Dağarcık - Mart 2012 (2. baskı)
- rizakati
- 24 Nis 2021
- 2 dakikada okunur
Güncelleme tarihi: 26 May 2021
Zamanımızın Paradoksu IV -
DAHA ÇOK PLAN YAPIYORUZ AMA DAHA AZ SONUCA VARIYORUZ

Grammy ödüllü ABD'li oyuncu ve yazar George Carlin, Tarih içinde zamanımızın paradoksunu sıralamaya devam ediyor:
Havayı temizledik, ama ruhumuzu kirlettik.
Atoma hükmettik, ama önyargılarımıza hükmedemedik.
Daha çok yazıyoruz, ama daha az öğreniyoruz.
Daha çok plan yapıyoruz, daha az sonuca varıyoruz.

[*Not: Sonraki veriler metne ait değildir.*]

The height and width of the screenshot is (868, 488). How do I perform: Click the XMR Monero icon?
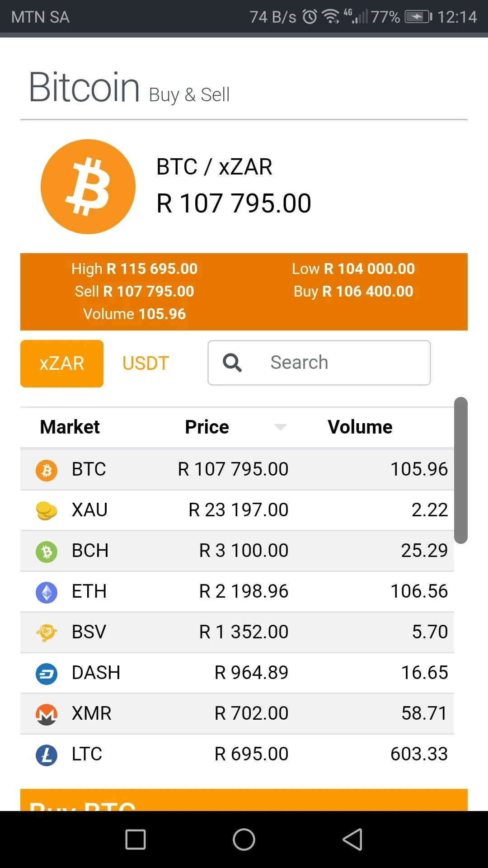click(47, 714)
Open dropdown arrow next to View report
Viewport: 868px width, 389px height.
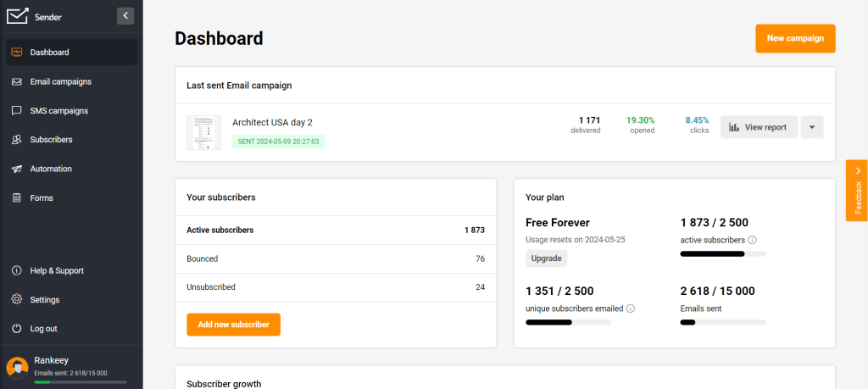[811, 127]
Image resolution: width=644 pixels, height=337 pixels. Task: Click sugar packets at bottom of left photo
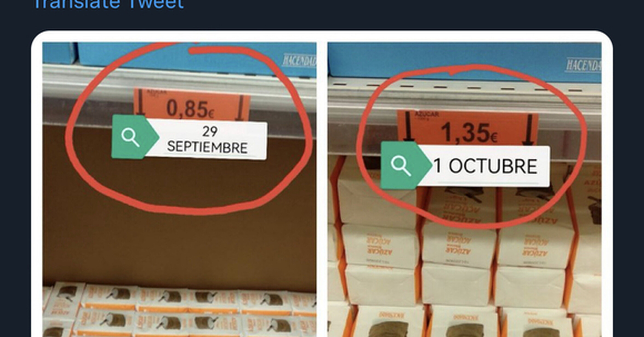pyautogui.click(x=179, y=311)
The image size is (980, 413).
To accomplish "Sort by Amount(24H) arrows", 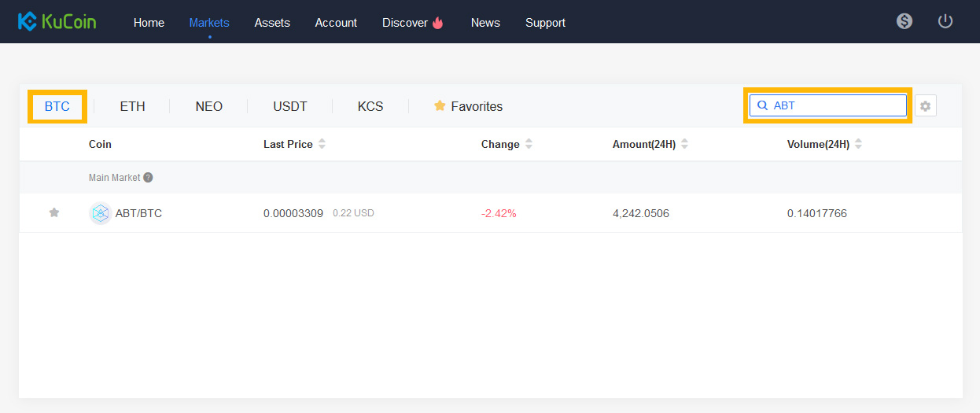I will [x=684, y=144].

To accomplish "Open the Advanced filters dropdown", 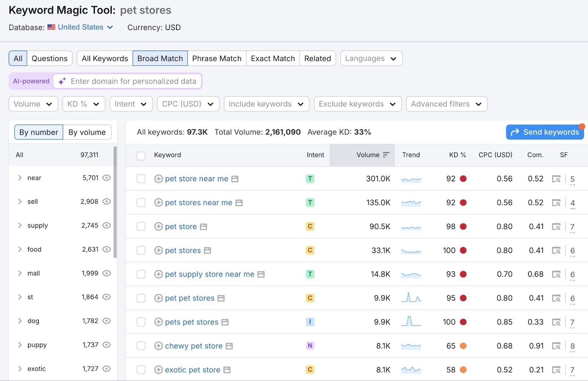I will [446, 104].
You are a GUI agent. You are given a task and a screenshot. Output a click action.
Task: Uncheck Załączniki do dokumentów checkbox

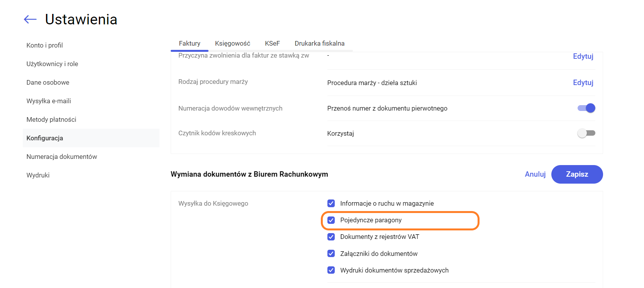pyautogui.click(x=331, y=254)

Koşuşturmayı öğrendik, ama beklemeyi öğrenemedik.
Daha fazla bilgiyi depolamak, her zamankinden daha çok kopya çıkarmak için daha çok bilgisayarlar yapıyoruz, ama git gide daha az iletişim kuruyoruz.

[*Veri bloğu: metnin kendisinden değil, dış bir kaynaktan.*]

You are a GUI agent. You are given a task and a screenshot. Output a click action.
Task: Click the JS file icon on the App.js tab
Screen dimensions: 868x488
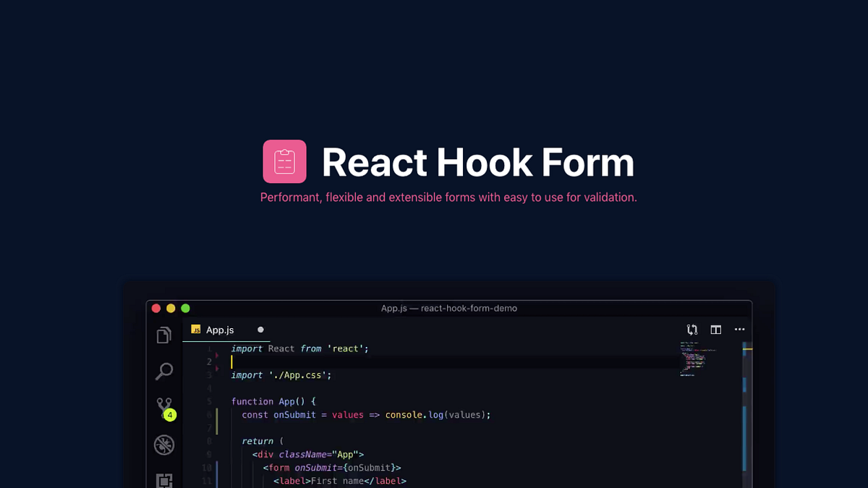tap(195, 330)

Zaman artık, hızlı hazırlanan ve yavaş sindirilen yiyeceklerin, büyük adamların ve küçük karakterlerin, yüksek kârların ve sığ ilişkilerin zamanıdır.
Günlerimiz artık, iki maaşın girdiği ama boşanmaların daha çok olduğu, evlerin daha süslü, ama yuvaların daha çok dağılmış olduğu günlerdir.
Bu günler, hızlı seyahatler, yok edilen ahlakî değerler, bir gecelik ilişkiler, obez bedenler ve neşelendirmekten sakinleştirmeye hatta öldürmeye kadar her şeyi yapabilen hapların olduğu günlerdir.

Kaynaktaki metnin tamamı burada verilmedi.